In the case of The Lord of the Rings, there is evidence that Tolkien himself was open to the process, writing in a letter to his editor Milton Waldman that “the cycle should be linked to a majestic whole, and yet leave scope for other minds and hands, wielding paint and music and drama.”
“He then undercut himself and said, absurd; he knew that it was absurd, a grandiose vision,” Payne says. “But he wanted to create something that had a gravity of its own, that would draw other artists to continue to expand it even after his work was done.”
But the larger question – that prequels and origin stories are themselves a risk by demystifying the secret sauce recipe – is not one that McKay agrees with.

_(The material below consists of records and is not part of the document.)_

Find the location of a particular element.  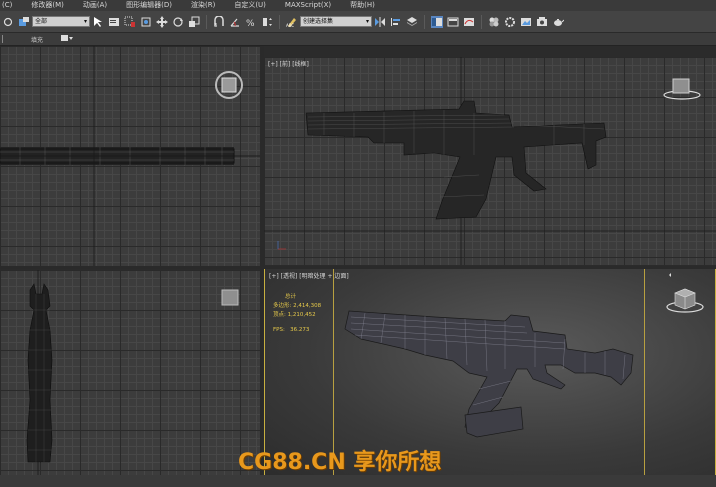

ribbon-bar: 填充 is located at coordinates (358, 40).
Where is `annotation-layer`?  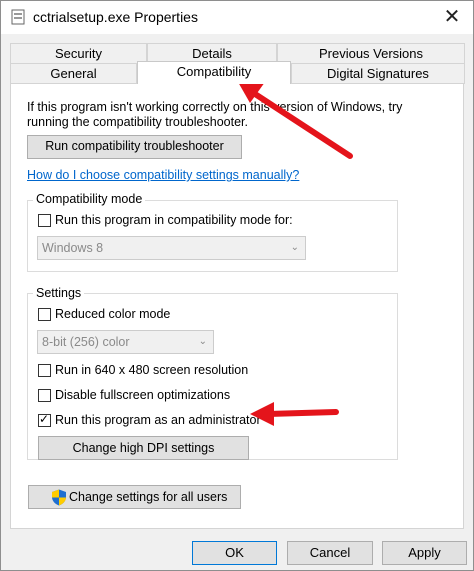
annotation-layer is located at coordinates (296, 254).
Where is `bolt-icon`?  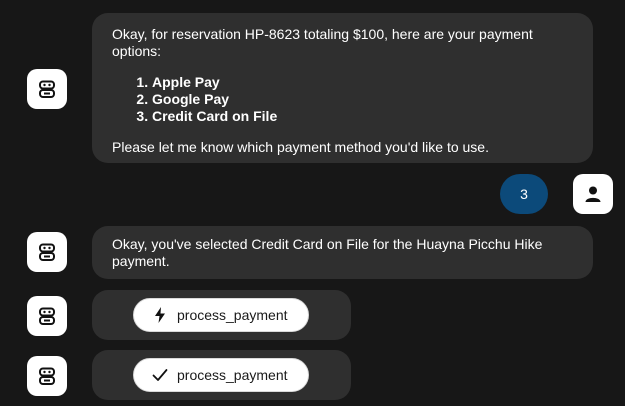 bolt-icon is located at coordinates (160, 315).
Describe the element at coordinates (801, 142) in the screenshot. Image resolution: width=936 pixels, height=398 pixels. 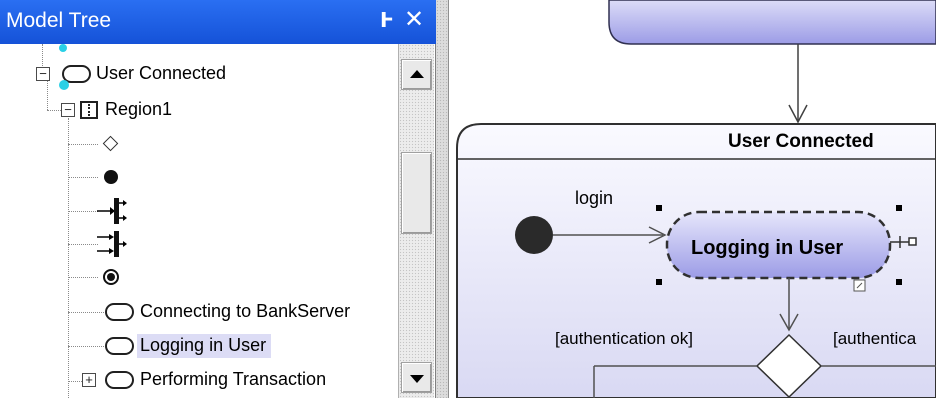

“The idea that prequels are somehow verboten or bad in any genre, we don’t buy that,” he says. “There are great prequels everywhere, but they have to be a good story, and there has to be a reason to tell it other than just because it’s called The Lord of the Rings.”
McKay cites Andor, the series that precedes the Star Wars film Rogue One, and therefore the 1977 Star Wars itself, as a great example. “It’s not a prequel, it’s a story of radicalisation, of the corruption of bureaucracy and the forming of a guerrilla rebellion.
“In our eyes, it’s gripping and terrific, even if it wasn’t called Star Wars,” McKay adds. “That’s the standard we constantly try and apply to this show, which is what is a story that is hopefully undeniable and terrific on its own, even if it wasn’t The Lord of the Rings.”
Season 2 of The Lord of the Rings: The Rings of Power screens on Amazon Prime Video from next Thursday (August 29).